A fixed-price modification programme delivered through full national lockdown. At final account the client disputed a significant portion of the contract value. A forensic scope separation was built and presented. The position was held under pressure. Final account closed at 50% profit margin. The credit issued was a fraction of the amount originally withheld.

Margin improved on a major infrastructure contract.

32km steel monorail into live underground infrastructure beneath central London. Six separate variations raised and won. £24k material shortfall recovered through supplier negotiation. Delivered ahead of original schedule on a programme that had started delayed. Contract closed at £5.5m against a £5m award. Margin improved from 17% at award to 20% at final account close.

"His advice has materially strengthened how we structure and present our quotations. He helped us correctly allocate and draft commercial clauses to protect margin, manage scope creep and deal properly with change requests, without damaging client relationships. He also showed us how to structure quotations across simultaneous engineering and delivery phases in a way that keeps the client aligned, controls scope and manages expectations from the outset."

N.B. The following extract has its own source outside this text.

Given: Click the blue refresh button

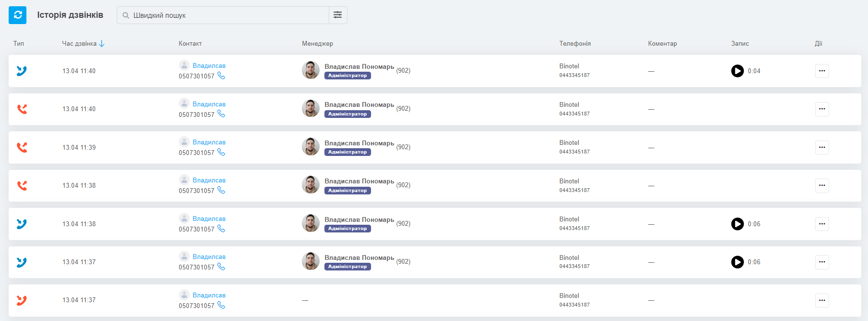Looking at the screenshot, I should point(18,15).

Grant Bond, Managing Director, Gabitie Group

Questions I can help answer

The questions directors are actually asking

Why does a fixed-price engineering job lose margin even when it was quoted correctly?

How do I find out where profit is disappearing on bespoke projects before it is too late?

How do I stop my engineering business depending on me for every decision?

What does a good sales-to-engineering handover look like on bespoke project work?

How do I recover a programme that is heading for a commercial loss?

How do I manage scope change on fixed-price work without damaging the client relationship?

About EPD Engineering Solutions

EPD Engineering Solutions Ltd is the advisory practice through which Matthew Millward delivers structured commercial and operational improvement work for UK engineering and fabrication businesses. It is distinct from Matthew's interim and contract work, which is engaged directly.